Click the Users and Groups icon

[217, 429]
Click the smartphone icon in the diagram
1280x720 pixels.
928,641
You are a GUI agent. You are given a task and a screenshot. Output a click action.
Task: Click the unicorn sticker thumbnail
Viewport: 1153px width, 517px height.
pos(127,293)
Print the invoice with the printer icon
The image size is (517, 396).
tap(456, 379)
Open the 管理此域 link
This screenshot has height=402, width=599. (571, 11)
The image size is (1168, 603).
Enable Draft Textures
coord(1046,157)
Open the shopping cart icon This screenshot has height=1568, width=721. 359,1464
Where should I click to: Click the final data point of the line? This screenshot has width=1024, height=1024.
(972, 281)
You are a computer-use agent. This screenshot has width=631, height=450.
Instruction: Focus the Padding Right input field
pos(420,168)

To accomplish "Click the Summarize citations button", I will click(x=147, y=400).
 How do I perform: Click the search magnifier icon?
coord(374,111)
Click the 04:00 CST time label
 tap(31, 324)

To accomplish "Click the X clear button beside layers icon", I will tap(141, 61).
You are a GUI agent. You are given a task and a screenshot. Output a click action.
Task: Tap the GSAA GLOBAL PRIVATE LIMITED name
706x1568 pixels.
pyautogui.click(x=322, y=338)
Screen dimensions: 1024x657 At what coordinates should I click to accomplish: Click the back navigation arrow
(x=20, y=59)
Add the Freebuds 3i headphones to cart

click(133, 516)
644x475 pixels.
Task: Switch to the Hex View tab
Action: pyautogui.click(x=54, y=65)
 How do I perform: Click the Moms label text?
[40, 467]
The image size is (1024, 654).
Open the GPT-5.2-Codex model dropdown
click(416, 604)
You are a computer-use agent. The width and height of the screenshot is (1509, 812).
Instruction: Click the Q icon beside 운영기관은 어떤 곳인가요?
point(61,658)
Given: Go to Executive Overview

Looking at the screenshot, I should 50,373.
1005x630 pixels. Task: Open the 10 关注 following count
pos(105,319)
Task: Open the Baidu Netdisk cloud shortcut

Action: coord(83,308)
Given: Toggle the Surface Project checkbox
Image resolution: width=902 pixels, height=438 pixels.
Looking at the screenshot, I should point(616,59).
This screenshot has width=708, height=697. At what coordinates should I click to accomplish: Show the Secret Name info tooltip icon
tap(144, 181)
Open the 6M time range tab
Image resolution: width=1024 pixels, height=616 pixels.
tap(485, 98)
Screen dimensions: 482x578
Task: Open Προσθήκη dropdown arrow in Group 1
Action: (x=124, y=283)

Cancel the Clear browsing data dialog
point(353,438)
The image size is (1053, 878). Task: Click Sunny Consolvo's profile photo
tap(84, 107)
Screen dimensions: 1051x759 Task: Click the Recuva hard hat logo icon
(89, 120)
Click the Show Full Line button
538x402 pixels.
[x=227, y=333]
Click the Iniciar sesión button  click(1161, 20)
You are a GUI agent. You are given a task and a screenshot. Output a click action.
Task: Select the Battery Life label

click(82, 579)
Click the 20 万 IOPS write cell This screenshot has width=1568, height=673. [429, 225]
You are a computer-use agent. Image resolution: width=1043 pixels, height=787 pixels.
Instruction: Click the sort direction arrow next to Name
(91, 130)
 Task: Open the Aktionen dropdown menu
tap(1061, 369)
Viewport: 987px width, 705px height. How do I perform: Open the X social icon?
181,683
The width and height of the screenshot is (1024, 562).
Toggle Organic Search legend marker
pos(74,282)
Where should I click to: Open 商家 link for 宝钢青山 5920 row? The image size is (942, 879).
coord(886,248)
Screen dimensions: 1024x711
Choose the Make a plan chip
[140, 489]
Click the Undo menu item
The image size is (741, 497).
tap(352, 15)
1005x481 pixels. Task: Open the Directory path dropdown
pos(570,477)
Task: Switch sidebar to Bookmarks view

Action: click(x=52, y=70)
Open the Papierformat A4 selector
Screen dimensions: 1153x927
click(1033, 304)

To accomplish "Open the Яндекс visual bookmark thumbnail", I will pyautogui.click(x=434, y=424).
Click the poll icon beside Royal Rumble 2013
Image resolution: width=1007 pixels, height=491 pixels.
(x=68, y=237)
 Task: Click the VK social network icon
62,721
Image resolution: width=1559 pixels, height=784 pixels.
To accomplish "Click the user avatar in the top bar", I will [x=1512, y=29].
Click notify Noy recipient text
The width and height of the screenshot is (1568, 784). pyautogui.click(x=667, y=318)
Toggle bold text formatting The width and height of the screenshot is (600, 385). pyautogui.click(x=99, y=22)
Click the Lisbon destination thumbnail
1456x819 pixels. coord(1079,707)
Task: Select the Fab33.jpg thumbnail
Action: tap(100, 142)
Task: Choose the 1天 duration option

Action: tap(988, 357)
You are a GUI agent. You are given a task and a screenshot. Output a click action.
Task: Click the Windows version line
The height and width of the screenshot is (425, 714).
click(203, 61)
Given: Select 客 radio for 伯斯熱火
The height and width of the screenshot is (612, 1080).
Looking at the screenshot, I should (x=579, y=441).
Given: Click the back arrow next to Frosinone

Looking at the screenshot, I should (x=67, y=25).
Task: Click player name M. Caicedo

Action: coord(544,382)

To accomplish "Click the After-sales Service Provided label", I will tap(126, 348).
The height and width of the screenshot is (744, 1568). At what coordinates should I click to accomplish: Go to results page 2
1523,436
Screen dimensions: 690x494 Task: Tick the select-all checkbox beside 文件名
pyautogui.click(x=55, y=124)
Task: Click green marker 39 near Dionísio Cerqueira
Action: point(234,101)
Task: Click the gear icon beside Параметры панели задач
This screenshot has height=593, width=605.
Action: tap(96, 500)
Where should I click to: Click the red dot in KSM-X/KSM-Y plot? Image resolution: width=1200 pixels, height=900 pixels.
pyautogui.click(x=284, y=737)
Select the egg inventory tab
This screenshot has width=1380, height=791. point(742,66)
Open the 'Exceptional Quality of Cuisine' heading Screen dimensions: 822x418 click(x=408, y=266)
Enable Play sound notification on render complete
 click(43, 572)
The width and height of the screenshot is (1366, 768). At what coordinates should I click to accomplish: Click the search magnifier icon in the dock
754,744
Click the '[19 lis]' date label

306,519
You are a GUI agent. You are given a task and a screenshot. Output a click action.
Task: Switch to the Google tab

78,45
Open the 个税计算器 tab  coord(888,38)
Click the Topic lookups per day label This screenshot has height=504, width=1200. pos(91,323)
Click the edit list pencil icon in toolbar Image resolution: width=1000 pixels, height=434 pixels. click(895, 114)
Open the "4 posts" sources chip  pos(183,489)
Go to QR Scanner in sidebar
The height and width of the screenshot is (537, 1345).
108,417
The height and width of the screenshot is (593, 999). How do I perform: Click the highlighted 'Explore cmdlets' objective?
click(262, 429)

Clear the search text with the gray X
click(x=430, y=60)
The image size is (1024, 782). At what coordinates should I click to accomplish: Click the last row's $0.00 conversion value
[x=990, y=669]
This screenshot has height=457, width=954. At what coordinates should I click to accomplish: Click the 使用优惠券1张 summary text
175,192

==========

**Exercise brief:** All lines from the beginning of the listing through the one with "Open the shopping" are to be restated word for word, and only those.

**Completed exercise:**
Click the Users and Groups icon

[217, 429]
Click the smartphone icon in the diagram
1280x720 pixels.
928,641
You are a GUI agent. You are given a task and a screenshot. Output a click action.
Task: Click the unicorn sticker thumbnail
Viewport: 1153px width, 517px height.
pos(127,293)
Print the invoice with the printer icon
The image size is (517, 396).
tap(456, 379)
Open the 管理此域 link
This screenshot has height=402, width=599. (571, 11)
The image size is (1168, 603).
Enable Draft Textures
coord(1046,157)
Open the shopping cart icon This screenshot has height=1568, width=721. 359,1464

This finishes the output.